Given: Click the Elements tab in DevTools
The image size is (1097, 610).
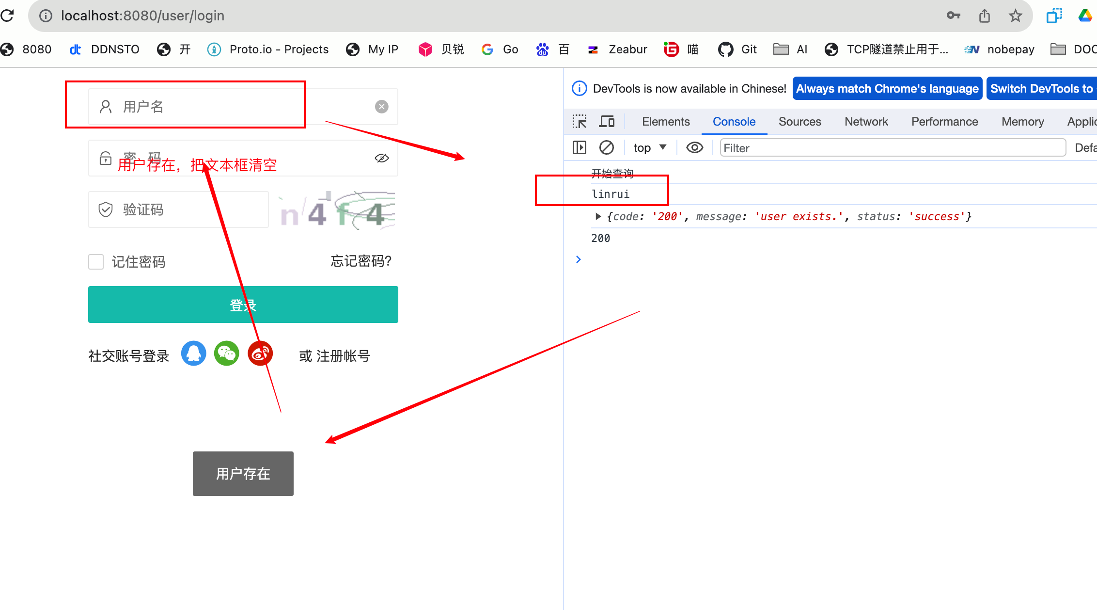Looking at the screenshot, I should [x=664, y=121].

---

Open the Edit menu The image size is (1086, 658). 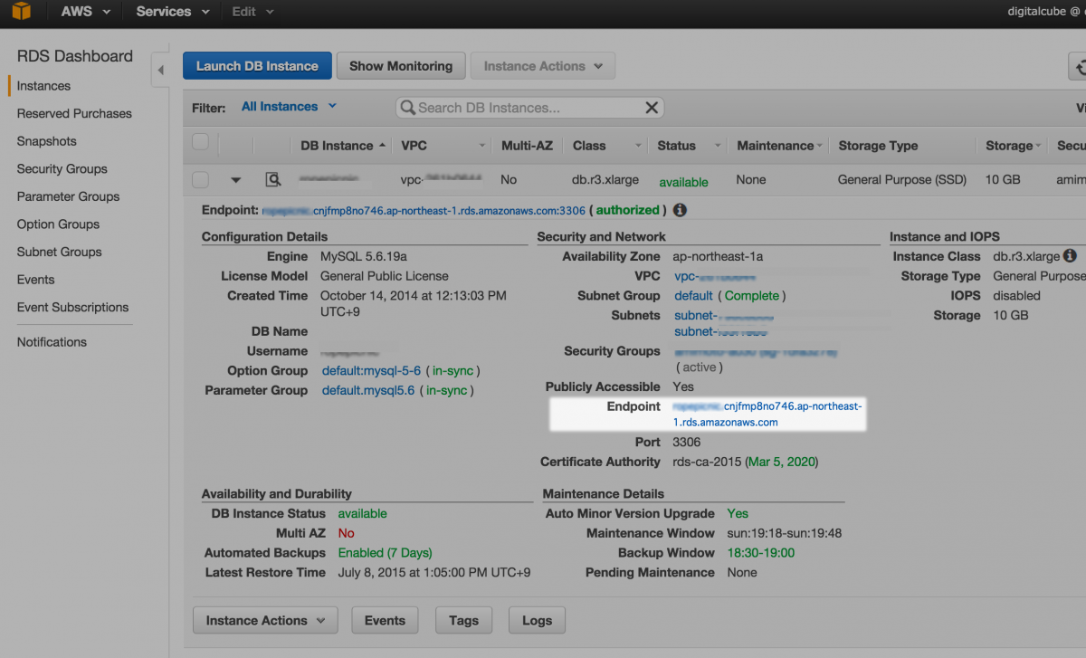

==

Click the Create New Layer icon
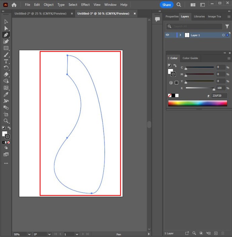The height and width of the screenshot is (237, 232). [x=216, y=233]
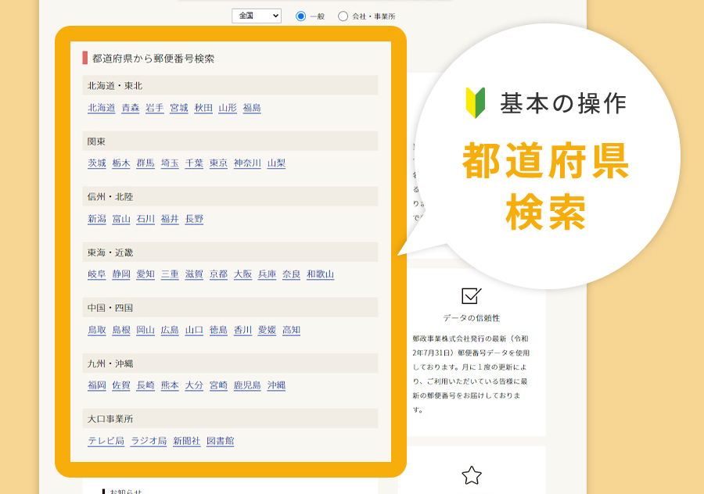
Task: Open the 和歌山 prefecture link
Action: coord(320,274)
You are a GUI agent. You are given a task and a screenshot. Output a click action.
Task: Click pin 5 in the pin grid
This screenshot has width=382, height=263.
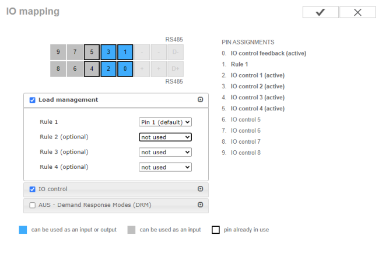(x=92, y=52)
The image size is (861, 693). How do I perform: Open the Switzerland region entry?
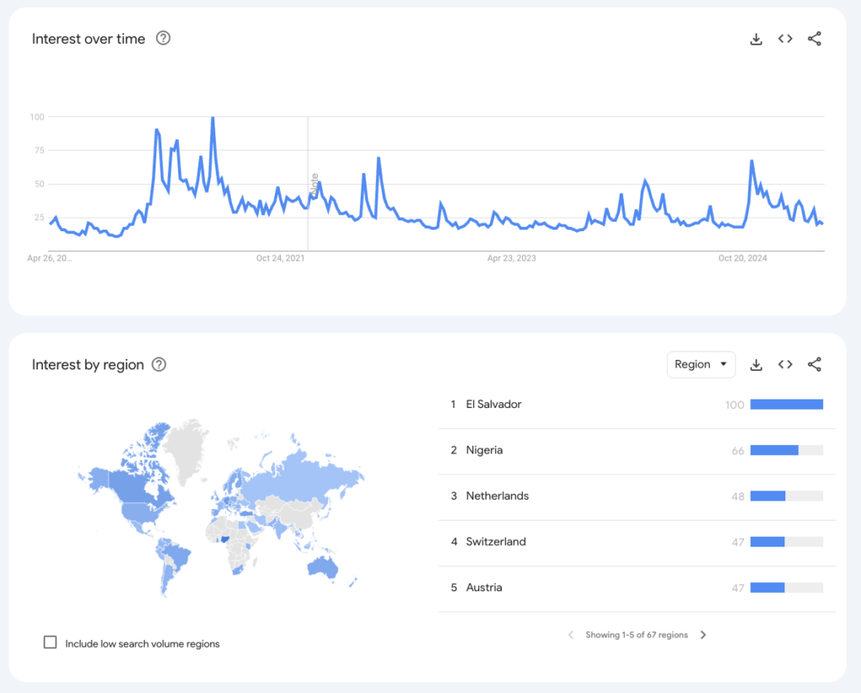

▸ **Description of the task**
Transcribe the listing above exactly, but only from the line with "Task: Click pin 5 in the pin grid" through the line with "The image size is (861, 693).". Include both of those lines and omit the pictures.

▸ **Task output**
Task: Click pin 5 in the pin grid
This screenshot has width=382, height=263.
(x=92, y=52)
The image size is (861, 693). How do I perform: Open the Switzerland region entry?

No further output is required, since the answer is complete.